Sometimes there are spatial feature on the arrays, and you might want to visually inspect your arrays.

image(affyRaw[,1])

Bonus material

There are a cople of other nice function we might care about plotting.

Volcano plot: these help us visualize the distribution, at a high level, of the significance of association by the fold change in expression.

volcanoplot(efit,coef=2)

QQ-plot: This plot is designed to help determine if the distribution of association statistics is reasonably well calibrated. In general, for most experiments, we expect only a handful of positive findings; most results will not show differences in probe intensity across treatment (i.e. are "null" distributed). If all results were, in fact, null, and there were no excess number of significant associations, the scores of our statistics should line up on the x=y line.

qqt(efit$t[,2],df=efit$df.residual+efit$df.prior)
abline(0,1)

Outputting Expression values: In many cases, you may want to store or extract the expression values for your normalized data. You can use exprs() to do this (here, I'm reporting the first 100 probes)

exp_data <- exprs(genenorm[1:100,])

and then write data to file

write.table(exp_data,file="example_expr_output.txt",quote=F,sep=" ",row.names=T,col.names=T);

Heatmap: These plots allow you to visualize see larger patterns of co-expression across treatment groups.

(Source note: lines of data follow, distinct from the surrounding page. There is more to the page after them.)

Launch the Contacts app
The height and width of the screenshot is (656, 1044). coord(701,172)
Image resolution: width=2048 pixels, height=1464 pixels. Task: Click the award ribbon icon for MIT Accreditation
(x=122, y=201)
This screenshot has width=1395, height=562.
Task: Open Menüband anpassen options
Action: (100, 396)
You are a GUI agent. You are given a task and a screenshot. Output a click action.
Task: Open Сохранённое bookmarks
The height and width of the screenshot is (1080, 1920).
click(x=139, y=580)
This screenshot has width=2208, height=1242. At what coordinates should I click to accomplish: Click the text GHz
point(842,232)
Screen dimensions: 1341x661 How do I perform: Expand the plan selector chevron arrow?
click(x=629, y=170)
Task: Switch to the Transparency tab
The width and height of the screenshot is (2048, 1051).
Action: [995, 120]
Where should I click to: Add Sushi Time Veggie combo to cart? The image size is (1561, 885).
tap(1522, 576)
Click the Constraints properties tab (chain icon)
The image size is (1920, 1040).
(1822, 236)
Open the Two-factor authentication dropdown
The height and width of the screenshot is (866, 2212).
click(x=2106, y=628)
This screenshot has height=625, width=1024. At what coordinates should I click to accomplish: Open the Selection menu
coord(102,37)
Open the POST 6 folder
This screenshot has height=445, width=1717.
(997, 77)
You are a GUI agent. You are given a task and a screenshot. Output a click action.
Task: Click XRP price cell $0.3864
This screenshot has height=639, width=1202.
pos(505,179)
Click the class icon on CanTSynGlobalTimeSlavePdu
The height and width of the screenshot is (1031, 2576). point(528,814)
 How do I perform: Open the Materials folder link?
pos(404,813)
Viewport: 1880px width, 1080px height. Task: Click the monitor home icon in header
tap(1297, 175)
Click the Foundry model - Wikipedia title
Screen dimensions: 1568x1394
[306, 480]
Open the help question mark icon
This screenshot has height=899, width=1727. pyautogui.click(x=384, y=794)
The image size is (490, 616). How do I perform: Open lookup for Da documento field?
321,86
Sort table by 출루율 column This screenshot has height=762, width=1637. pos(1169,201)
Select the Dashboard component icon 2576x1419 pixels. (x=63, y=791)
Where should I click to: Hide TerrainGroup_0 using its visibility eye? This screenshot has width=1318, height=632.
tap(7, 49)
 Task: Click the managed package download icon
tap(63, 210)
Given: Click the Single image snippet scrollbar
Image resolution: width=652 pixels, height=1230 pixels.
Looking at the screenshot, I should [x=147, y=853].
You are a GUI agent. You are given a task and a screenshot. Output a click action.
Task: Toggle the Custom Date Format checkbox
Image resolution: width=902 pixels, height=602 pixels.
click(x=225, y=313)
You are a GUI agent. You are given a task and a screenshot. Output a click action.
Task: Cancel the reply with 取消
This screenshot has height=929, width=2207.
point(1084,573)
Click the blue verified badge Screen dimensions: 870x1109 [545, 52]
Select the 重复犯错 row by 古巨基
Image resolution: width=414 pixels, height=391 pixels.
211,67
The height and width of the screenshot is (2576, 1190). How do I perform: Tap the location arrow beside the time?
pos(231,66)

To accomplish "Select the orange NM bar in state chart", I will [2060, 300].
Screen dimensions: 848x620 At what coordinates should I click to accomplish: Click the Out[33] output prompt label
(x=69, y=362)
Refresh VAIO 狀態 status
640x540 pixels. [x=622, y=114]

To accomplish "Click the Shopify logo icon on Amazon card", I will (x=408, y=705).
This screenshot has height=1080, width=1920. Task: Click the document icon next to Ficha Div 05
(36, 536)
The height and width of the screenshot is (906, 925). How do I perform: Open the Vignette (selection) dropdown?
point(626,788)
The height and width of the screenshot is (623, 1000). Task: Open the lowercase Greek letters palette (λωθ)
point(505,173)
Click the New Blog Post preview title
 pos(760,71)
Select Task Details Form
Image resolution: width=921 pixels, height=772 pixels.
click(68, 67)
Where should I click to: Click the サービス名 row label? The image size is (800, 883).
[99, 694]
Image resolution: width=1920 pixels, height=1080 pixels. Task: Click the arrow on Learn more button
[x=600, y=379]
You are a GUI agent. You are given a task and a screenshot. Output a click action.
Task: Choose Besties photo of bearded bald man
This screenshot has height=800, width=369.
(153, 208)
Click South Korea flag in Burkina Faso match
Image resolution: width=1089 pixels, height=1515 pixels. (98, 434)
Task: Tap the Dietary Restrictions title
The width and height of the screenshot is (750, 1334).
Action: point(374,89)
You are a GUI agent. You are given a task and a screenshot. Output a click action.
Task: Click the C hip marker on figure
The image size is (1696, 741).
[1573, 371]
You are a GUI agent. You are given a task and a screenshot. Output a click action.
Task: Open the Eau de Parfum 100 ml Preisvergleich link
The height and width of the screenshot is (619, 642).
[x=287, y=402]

For example, to generate a heatmap for using the first 100 probes from your normalized gene expression data, you could use:

 #add me to libary steps
 source("https://bioconductor.org/biocLite.R")
 biocLite("Heatplus")
 library(Heatplus)

 reg1 <- regHeatmap(exprs(genenorm[1:100,]))
 plot(reg1)

There are a lot of different kinds of options for heatmaps. See the Heatplus user guide for more details with examples.